Stored entries:

##############################

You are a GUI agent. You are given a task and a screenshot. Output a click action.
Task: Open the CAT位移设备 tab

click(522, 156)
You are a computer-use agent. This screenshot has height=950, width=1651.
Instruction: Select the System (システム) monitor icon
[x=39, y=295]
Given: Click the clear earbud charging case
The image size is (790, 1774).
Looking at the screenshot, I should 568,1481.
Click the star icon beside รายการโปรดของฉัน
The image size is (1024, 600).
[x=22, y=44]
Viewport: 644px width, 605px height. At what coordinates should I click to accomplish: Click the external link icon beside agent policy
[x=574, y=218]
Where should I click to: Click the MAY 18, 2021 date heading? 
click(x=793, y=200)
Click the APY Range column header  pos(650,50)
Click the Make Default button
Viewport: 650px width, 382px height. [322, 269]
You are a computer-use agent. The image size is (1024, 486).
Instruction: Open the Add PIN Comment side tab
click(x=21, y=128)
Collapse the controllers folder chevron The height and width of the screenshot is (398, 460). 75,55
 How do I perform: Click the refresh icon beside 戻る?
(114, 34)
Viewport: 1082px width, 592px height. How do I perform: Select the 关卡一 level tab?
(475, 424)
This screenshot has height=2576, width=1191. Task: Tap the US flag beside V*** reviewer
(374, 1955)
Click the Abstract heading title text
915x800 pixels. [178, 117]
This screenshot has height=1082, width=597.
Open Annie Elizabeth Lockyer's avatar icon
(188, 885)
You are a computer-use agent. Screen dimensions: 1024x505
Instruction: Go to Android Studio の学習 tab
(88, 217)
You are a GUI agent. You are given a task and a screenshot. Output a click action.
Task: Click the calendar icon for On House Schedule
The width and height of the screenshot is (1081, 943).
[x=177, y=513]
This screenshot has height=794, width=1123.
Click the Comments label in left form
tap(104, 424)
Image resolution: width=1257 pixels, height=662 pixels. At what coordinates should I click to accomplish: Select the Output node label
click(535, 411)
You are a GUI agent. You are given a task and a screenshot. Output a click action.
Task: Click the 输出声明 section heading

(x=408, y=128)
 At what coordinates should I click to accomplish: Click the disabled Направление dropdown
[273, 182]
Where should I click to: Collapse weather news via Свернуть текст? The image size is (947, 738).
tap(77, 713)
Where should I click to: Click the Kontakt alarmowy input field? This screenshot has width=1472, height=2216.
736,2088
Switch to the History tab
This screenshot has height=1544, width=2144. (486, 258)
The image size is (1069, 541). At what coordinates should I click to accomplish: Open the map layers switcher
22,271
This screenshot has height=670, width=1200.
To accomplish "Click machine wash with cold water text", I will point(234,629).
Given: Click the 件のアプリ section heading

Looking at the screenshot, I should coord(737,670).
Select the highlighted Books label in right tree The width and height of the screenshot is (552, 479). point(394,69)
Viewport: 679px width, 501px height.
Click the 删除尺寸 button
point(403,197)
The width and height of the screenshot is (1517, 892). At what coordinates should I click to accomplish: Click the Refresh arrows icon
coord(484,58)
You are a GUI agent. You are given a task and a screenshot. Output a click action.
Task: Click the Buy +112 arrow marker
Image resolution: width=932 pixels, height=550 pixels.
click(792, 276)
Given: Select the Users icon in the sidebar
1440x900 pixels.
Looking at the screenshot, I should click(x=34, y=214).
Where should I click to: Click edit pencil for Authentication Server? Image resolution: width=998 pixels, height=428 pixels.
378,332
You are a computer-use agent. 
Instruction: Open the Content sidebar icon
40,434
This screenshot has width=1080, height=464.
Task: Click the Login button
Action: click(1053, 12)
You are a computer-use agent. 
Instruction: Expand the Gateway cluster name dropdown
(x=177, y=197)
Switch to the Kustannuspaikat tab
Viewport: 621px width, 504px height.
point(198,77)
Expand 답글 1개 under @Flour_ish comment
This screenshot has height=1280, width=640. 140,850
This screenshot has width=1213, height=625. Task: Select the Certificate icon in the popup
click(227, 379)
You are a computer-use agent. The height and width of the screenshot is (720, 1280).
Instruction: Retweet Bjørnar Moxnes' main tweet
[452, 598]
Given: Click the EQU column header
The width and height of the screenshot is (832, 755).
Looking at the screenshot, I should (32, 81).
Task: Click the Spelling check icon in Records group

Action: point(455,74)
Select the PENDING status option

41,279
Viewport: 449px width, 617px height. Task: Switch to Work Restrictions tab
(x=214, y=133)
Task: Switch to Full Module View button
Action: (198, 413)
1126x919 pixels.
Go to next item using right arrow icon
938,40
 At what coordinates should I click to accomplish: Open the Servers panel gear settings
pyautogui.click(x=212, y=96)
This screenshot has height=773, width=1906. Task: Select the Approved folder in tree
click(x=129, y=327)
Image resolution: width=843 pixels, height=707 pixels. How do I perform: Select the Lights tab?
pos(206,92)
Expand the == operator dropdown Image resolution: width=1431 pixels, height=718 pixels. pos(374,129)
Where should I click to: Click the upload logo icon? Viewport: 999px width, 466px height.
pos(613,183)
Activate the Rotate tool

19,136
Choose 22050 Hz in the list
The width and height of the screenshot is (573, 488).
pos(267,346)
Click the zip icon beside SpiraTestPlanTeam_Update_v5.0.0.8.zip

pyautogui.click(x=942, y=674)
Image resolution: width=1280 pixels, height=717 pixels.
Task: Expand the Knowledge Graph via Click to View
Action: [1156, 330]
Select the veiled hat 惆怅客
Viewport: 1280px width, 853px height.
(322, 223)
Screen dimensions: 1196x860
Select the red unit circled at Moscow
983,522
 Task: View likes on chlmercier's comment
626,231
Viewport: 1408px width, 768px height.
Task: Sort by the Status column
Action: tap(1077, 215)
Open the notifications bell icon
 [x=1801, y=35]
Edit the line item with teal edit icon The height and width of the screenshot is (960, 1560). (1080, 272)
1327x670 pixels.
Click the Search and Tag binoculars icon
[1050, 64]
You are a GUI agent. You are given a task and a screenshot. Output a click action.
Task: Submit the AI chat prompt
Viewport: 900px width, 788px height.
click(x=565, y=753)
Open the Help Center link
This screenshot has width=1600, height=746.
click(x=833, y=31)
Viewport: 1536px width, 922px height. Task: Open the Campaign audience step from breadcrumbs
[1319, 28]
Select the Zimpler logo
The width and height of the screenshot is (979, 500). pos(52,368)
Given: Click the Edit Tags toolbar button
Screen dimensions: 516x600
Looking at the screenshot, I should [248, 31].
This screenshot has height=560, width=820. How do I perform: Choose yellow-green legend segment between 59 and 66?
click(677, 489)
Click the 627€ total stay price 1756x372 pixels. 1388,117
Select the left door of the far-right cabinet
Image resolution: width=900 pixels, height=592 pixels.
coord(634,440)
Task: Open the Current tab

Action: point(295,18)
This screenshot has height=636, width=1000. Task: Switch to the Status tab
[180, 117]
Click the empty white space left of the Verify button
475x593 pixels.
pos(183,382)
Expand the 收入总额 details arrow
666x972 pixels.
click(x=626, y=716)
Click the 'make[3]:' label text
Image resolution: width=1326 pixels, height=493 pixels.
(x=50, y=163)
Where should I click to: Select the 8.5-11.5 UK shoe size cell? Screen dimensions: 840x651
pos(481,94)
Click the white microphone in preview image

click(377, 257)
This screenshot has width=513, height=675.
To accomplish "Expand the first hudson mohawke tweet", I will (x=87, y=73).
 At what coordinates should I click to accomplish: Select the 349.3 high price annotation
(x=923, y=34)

##############################

### [TRY IT]
Could you return all lines from the records that include the word "with"?

### [EXERCISE ANSWER]
To accomplish "Click machine wash with cold water text", I will point(234,629).
Edit the line item with teal edit icon The height and width of the screenshot is (960, 1560). (1080, 272)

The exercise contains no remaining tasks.